Almost 50 per cent of the camp’s population is under the age of 18. These young people have spent all their lives hanging around in the suffocating and overcrowded paths of the camps, sitting in front of the huts their parents hurriedly built during the war. Nearly ten years later, the majority of youth sit and play cards all day, barely raising their heads to look at strangers when they pass.

Northern Uganda has been affected by armed conflict since 1986, when Alice Lakwena started the Holy Spirit Movement that Joseph Kony later took over and renamed the Lord’s Resistance Army (LRA). The LRA is a quasi-messianic armed movement with an unclear political agenda, that has set itself against the Museveni government and anyone who supports it.
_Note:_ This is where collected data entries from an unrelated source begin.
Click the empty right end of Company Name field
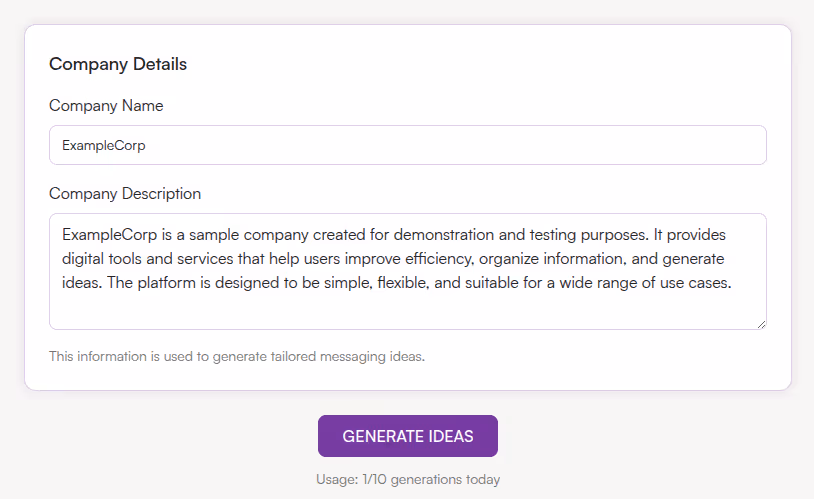The image size is (814, 499). click(x=700, y=145)
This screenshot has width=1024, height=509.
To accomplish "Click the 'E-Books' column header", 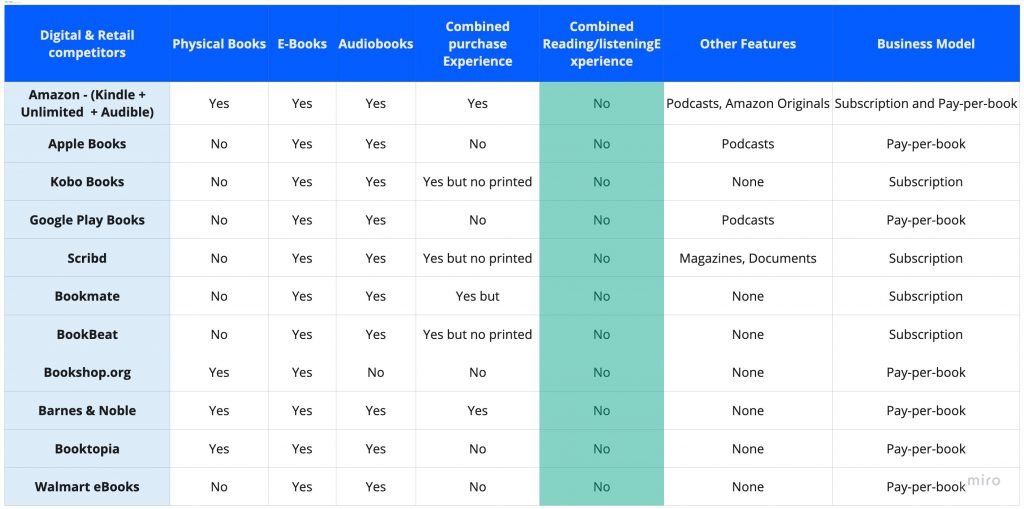I will click(x=302, y=44).
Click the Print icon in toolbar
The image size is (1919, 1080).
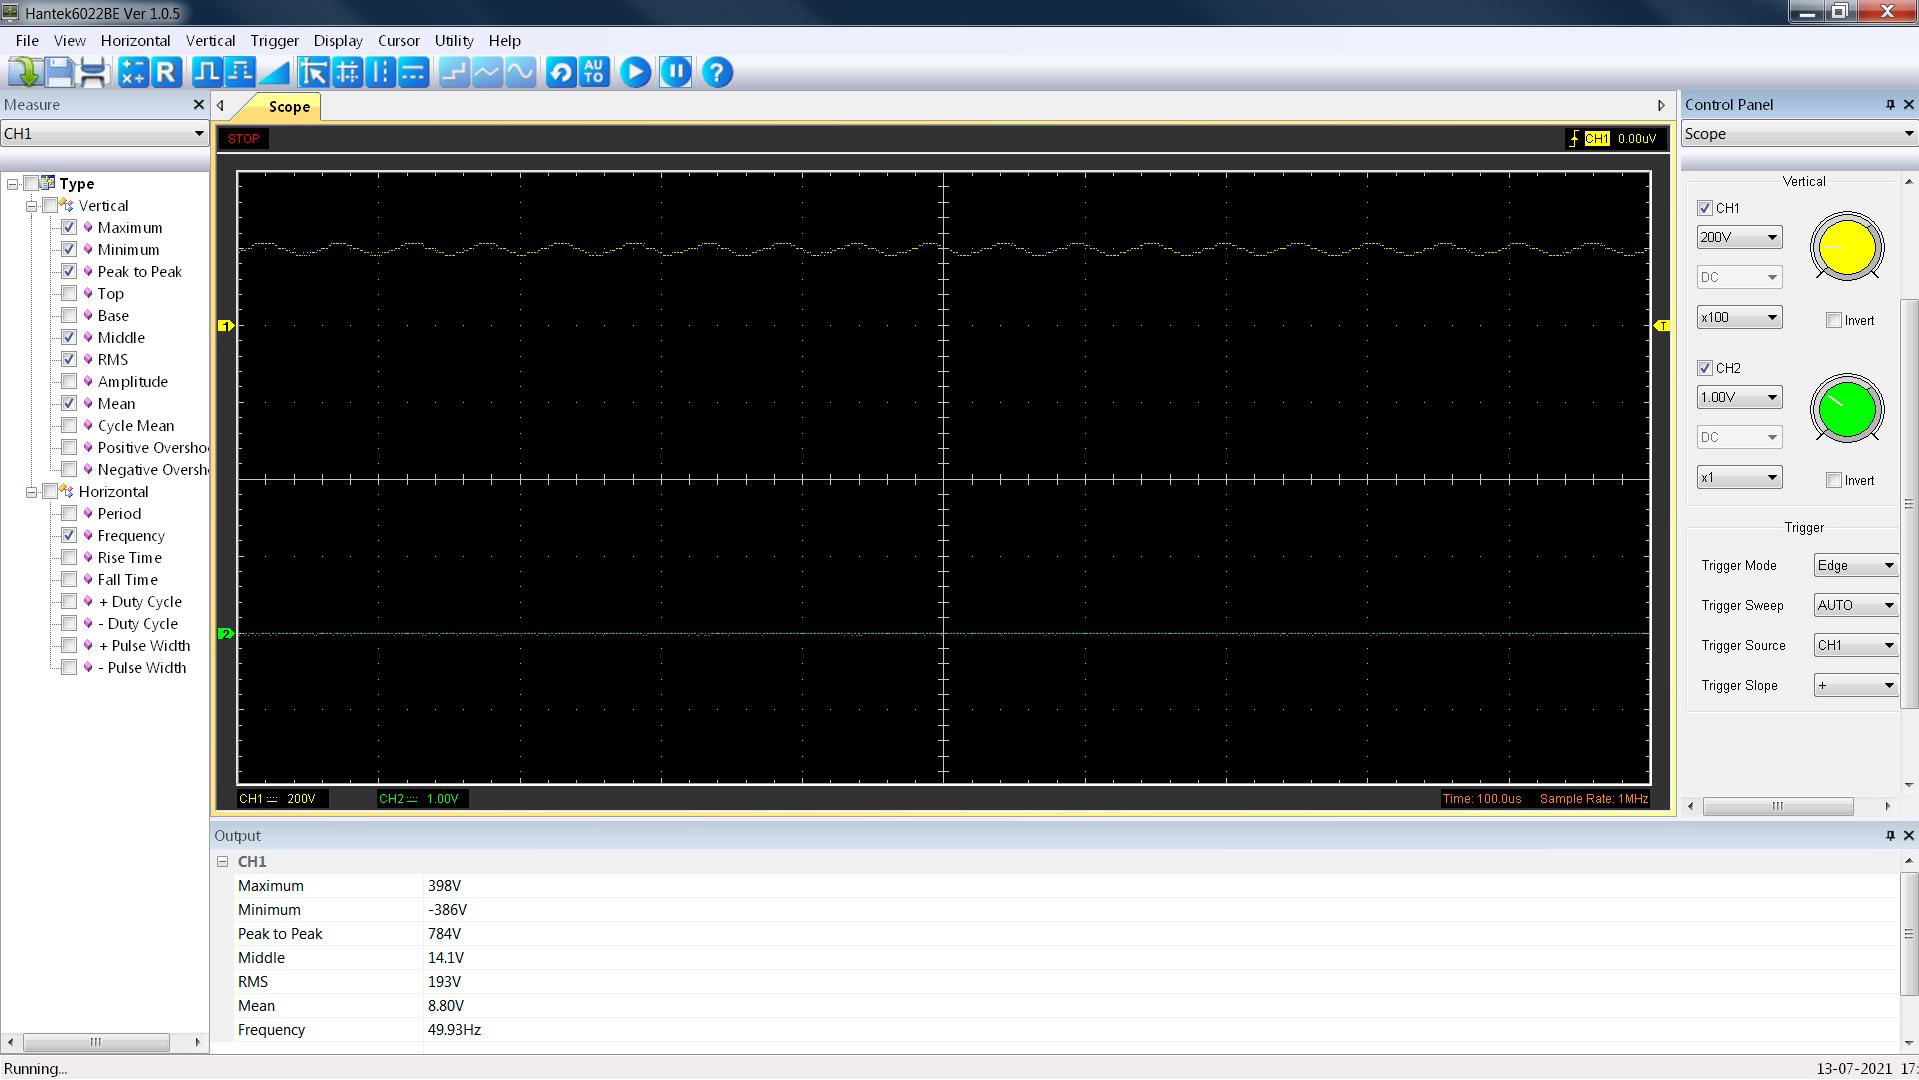pos(93,72)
The LRA has become a by-word for brutality and atrocity over the years, practising widespread violence against the very civilians it claims to be fighting for. The looting of villages, random killings, bizarre rituals, and the abduction of youth and children, have become the norm. More than anything, the LRA has become notorious for its child abductions which recent estimates suggest could account for 66,000 children.
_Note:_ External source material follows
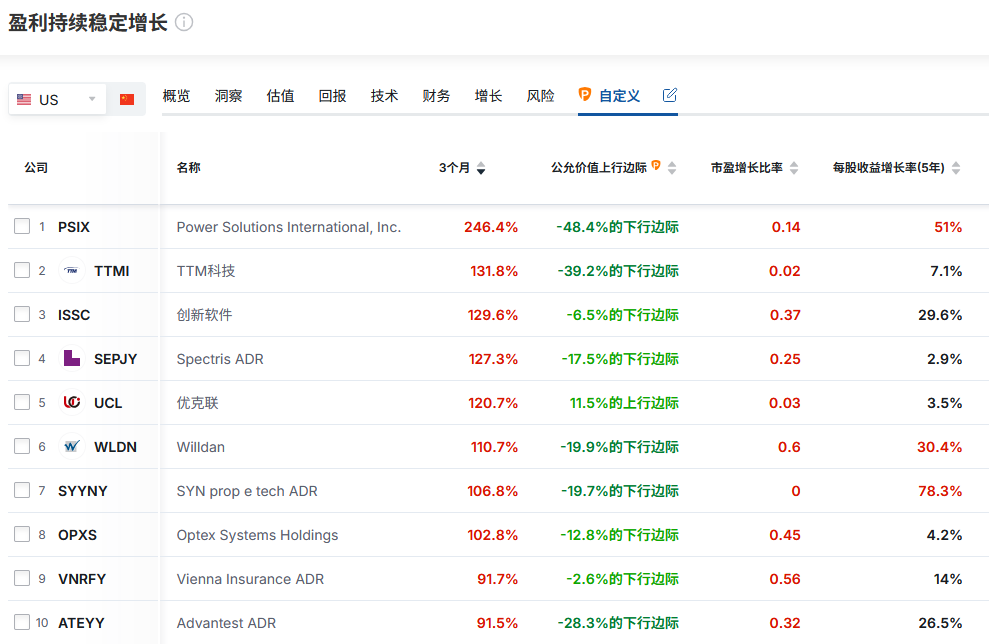The width and height of the screenshot is (989, 644).
Task: Click the UCL company logo
Action: (x=72, y=402)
Population displacement started around the mid-1990s, as a government attempt to protect the civilian population from the LRA’s activities. It is estimated that nearly 1.6 million people have been displaced in the northern Acholi districts (Kitgum, Gulu, Pader) in the past ten years, and the majority of these still live in the 105 overcrowded, poorly serviced IDP camps that have been created. At one point in 2005 there were over 200 camps, but recently the government has forced the closure of various camps in an effort to emphasise their confidence in the current peace negotiations and ceasefire agreement.

Perhaps more than other segments of societies, young people between 15- and 25-years-old are bearing the highest costs of the 20-year war between the LRA and the national army (UPDF) forces.
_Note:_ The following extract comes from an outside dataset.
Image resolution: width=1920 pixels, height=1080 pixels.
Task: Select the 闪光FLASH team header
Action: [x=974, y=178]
In September 2006, with funding from UNICEF Uganda, the MacArthur Foundation and others, a group of American researchers began a project to survey War Affected Youth in Northern Uganda (SWAY).

The researchers reached the conclusion that, in particular for young people in the camps, “ the emergency situation, stretched over years or even decades, and inattention to schooling and economic activity, risks losing a whole generation to poverty; while inattention to food and sanitation risks losing their lives”.

There is also growing concern about the loss in social and human capital due to the war, and the fact that it will mostly impact the younger generation. Moreover, camp life has seriously damaged the Acholi peoples’ social structure and norms, so that not only have young people been displaced physically, they have also lost their role in society and social responsibilities.

Interviews conducted by IRIN in the camps in December 2006 found widespread discomfort and lack of hope among youth living in IDP camps. A group of youths in Arum camp, in Pader district said, “Life for young people is really hard in the camps. We have nothing to do here; we spend the day playing cards. We don’t go to school, and we cannot progress in any sense.”

Nigaa, or the “American life”. Youth activities in IDP camps.

With restricted movement due to the military curfew, to protect them from the LRA, young people have grown apart from their parents’ rural livelihood, and have been unable to find alternative ways of survival.

Not only is access to land crucial in terms of economic subsistence, Acholi traditional culture views land as a form of pride and self-esteem.

According to custom, elders administer and allocate land, while young people make a living from it, for themselves and their families.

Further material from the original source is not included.